---------- PROVIDED RECORDS
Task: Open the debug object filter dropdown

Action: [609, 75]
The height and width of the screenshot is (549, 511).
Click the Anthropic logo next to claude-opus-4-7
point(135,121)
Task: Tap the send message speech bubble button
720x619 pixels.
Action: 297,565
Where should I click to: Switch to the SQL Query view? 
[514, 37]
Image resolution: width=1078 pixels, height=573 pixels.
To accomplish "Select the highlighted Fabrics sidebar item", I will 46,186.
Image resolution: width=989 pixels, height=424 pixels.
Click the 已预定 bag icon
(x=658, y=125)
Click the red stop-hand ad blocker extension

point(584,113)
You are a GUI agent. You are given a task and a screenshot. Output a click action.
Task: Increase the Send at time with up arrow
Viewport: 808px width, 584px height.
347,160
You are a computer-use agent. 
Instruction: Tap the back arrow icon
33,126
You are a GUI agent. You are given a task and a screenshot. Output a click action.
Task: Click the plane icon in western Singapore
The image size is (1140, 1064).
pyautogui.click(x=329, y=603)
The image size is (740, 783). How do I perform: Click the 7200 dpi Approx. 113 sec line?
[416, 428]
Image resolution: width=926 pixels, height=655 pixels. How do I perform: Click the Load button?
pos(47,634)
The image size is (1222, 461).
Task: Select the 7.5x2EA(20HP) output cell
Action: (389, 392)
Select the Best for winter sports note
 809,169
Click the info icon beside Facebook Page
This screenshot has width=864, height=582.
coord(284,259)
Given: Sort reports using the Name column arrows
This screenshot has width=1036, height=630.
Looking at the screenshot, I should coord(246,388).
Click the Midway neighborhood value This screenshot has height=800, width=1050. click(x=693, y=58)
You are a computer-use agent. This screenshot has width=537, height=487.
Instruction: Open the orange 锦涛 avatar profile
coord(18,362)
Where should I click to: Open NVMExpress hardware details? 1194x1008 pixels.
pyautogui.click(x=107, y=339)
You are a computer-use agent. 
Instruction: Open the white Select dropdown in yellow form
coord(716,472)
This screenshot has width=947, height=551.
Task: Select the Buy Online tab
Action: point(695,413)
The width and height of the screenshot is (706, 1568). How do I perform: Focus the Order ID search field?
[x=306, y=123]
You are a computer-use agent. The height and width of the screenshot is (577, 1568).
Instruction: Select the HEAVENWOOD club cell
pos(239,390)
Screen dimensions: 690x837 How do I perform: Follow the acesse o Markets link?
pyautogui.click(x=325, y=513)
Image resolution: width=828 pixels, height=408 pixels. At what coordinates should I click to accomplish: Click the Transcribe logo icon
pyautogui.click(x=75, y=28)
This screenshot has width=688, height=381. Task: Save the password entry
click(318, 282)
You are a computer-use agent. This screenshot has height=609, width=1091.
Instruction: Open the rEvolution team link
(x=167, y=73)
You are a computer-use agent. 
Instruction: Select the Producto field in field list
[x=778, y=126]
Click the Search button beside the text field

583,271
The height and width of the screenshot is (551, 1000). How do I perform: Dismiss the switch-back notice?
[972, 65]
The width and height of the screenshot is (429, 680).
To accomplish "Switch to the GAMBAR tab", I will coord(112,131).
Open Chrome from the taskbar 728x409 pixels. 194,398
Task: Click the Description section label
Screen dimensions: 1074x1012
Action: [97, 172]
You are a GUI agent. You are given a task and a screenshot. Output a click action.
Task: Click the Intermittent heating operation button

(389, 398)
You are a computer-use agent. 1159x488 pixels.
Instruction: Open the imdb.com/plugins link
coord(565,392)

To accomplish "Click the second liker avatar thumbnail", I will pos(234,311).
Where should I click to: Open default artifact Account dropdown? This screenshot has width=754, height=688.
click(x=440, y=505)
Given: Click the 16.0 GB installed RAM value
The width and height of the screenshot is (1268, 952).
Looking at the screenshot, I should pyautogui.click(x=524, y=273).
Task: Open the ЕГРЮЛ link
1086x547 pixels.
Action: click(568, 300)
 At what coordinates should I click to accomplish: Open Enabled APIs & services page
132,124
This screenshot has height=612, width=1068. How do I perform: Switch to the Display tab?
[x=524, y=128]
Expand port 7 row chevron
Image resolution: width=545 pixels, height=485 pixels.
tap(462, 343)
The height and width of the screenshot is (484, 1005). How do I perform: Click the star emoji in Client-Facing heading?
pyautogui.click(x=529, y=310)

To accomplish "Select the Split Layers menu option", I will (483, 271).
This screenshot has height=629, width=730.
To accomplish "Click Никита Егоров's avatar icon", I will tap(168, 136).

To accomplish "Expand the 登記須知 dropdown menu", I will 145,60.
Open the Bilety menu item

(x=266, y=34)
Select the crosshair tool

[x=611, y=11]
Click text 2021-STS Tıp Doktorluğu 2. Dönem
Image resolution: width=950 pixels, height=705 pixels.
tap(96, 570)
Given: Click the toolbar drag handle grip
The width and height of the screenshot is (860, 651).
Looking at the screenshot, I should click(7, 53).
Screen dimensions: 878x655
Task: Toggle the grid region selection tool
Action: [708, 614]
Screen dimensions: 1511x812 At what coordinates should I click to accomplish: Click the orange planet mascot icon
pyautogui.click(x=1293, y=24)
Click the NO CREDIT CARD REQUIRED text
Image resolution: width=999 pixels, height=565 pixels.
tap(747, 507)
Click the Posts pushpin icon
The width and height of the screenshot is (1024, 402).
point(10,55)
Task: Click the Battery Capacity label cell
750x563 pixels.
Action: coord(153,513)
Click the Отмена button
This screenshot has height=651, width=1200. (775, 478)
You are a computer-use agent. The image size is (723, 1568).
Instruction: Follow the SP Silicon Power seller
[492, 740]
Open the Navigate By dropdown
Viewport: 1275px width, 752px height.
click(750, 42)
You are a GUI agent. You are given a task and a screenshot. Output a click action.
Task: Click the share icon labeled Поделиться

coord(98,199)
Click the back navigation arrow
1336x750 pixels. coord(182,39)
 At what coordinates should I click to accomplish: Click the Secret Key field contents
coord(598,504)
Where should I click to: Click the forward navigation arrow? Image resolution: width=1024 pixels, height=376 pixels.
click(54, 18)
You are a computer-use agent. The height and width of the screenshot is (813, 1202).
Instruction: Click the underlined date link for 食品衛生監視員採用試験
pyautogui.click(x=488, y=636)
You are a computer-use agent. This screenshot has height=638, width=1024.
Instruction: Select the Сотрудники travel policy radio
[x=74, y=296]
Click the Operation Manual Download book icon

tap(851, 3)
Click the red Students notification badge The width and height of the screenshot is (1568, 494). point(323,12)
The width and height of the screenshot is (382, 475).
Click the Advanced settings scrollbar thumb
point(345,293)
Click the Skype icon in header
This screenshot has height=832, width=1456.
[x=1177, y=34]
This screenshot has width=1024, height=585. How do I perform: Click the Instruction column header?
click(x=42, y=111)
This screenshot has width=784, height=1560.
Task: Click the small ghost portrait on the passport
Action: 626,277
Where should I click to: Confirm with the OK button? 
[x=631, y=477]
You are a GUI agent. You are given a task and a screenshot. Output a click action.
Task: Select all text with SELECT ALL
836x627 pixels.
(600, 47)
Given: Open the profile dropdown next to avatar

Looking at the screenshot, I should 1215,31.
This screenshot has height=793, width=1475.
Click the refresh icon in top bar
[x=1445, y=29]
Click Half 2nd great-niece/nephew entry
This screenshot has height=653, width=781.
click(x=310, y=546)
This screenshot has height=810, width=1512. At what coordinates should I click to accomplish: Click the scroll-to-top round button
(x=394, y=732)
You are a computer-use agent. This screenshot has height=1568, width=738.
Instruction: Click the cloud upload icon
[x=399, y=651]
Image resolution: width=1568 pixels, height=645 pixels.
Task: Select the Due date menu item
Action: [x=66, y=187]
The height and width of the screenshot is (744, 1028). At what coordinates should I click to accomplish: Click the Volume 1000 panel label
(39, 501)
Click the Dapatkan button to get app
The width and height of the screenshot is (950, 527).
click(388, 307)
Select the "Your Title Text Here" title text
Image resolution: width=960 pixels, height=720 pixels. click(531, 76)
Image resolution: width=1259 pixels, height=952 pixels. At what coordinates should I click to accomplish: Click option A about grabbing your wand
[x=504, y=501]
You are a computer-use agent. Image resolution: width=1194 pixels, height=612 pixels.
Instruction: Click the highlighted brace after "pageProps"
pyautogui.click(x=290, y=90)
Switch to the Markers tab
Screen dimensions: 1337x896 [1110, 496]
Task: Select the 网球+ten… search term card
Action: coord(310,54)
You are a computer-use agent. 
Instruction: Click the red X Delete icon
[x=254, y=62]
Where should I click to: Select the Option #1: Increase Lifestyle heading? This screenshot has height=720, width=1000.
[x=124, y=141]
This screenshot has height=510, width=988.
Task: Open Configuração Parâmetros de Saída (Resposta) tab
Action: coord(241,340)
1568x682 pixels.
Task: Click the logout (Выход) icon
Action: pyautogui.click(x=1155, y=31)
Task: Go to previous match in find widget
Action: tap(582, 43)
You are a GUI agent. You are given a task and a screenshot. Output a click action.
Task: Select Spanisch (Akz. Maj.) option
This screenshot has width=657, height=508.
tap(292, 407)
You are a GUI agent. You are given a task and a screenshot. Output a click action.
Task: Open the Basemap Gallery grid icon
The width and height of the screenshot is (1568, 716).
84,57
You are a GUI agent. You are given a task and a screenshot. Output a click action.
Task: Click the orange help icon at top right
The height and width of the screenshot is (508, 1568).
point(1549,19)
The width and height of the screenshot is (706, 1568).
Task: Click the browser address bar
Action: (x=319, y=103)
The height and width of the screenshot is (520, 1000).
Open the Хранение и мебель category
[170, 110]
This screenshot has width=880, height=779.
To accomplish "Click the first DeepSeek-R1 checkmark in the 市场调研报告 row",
--------------------
- **WHAT TO WORK ON**:
Determine how many lines of the records above hold the word "value" and give the number with nothing added.

- **SOLUTION TO THIS PROBLEM**:
2